→ ABOUT THIS EXERCISE: Find the line containing "doi.org/10.3224/84743080 (203, 1745)" in the records below. Copy exactly that line and each one after it, ending at the line containing "4. Trierer Nachwuchstagung", and nothing more.

→ PROVIDED ENTRIES:
○ ○ ○ ○ ○

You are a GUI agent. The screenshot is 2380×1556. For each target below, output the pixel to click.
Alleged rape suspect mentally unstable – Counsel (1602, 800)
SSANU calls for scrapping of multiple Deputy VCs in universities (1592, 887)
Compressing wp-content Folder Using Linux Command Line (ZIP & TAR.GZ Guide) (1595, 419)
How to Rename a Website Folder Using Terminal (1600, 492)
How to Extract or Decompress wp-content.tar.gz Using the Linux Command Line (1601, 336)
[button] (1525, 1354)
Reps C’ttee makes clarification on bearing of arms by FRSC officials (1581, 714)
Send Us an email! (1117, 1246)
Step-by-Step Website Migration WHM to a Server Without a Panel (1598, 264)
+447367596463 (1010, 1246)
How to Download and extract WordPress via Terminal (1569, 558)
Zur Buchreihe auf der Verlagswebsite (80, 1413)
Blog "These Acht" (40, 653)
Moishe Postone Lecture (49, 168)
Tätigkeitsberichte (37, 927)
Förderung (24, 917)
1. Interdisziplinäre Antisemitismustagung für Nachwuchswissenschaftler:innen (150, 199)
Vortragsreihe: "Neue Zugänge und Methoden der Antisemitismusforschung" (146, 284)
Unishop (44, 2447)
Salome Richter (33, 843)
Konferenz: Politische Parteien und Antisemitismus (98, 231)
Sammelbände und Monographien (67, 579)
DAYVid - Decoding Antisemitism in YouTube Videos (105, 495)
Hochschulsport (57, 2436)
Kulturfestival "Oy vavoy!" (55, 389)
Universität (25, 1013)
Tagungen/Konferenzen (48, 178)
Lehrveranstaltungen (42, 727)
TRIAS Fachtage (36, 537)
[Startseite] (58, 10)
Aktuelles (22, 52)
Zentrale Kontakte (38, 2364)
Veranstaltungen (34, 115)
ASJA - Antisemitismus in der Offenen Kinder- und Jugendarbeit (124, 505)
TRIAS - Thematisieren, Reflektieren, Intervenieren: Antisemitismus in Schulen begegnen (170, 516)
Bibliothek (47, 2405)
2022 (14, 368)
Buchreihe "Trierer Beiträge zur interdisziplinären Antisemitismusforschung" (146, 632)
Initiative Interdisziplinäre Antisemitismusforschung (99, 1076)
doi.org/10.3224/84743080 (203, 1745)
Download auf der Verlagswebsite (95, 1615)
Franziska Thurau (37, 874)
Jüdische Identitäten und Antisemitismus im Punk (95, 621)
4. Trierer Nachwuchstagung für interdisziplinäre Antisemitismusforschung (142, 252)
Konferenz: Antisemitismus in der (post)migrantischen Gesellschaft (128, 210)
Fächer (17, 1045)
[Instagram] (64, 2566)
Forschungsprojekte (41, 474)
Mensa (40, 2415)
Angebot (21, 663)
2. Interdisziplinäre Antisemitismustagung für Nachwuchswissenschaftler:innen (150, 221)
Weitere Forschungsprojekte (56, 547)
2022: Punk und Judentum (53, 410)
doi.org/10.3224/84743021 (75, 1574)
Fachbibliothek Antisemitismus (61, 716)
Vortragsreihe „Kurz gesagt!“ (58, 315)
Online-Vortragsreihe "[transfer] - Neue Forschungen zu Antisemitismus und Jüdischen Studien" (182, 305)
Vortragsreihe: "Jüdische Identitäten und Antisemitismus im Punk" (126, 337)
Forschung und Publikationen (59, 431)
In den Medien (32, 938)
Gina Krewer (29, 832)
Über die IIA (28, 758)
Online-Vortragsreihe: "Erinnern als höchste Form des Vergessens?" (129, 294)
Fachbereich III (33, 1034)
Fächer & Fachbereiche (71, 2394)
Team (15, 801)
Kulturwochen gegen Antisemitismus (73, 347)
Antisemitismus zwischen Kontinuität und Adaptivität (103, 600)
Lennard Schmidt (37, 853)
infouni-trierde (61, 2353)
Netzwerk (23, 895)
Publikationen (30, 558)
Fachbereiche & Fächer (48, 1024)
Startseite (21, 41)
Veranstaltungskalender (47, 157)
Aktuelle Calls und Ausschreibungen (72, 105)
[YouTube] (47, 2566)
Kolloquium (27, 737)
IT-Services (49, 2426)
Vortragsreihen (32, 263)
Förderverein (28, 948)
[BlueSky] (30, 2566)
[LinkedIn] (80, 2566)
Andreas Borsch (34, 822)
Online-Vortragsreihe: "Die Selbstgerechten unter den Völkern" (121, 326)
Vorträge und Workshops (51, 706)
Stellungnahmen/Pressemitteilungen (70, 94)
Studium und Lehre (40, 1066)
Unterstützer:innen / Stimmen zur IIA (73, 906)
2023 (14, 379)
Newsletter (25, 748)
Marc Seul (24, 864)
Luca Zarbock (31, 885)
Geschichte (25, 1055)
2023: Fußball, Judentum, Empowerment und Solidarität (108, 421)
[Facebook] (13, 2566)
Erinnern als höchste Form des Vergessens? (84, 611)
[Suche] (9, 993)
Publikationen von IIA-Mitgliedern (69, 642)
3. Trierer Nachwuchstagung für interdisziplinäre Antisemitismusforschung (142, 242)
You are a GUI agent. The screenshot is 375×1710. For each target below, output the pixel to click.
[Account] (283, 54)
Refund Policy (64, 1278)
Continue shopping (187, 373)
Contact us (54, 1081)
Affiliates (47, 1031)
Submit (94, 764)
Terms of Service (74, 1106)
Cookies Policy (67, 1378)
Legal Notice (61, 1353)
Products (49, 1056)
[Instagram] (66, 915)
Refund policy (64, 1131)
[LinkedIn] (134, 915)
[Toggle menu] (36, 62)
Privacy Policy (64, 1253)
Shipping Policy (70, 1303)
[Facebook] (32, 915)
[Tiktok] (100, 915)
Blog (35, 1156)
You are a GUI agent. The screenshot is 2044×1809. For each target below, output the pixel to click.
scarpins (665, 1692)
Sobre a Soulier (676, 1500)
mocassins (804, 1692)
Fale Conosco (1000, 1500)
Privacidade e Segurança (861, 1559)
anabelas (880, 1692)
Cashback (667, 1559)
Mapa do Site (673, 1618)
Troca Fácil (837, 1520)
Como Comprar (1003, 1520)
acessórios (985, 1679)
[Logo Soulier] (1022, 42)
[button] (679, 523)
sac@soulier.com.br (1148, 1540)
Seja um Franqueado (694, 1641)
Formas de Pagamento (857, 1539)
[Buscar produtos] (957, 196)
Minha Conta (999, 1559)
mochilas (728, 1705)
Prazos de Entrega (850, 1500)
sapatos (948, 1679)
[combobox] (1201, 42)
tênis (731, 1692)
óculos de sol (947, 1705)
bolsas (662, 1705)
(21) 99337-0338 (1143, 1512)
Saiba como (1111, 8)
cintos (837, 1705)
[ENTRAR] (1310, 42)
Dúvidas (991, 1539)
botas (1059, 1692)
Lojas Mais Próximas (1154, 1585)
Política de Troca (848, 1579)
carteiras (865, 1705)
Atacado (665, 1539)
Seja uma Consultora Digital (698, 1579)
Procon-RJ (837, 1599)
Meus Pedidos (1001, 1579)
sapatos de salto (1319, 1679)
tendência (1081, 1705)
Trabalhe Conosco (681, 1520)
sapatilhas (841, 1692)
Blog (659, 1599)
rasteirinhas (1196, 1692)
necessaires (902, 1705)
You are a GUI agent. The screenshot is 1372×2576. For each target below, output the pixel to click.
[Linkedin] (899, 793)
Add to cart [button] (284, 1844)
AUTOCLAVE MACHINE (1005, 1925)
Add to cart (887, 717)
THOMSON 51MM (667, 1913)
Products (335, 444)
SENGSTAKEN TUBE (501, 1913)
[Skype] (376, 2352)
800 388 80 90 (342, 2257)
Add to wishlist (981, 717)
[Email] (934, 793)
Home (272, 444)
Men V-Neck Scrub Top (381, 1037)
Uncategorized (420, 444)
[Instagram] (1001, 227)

○ ○ ○ ○ ○

→ OUTPUT BELOW:
doi.org/10.3224/84743080 (203, 1745)
Download auf der Verlagswebsite (95, 1615)
Franziska Thurau (37, 874)
Jüdische Identitäten und Antisemitismus im Punk (95, 621)
4. Trierer Nachwuchstagung für interdisziplinäre Antisemitismusforschung (142, 252)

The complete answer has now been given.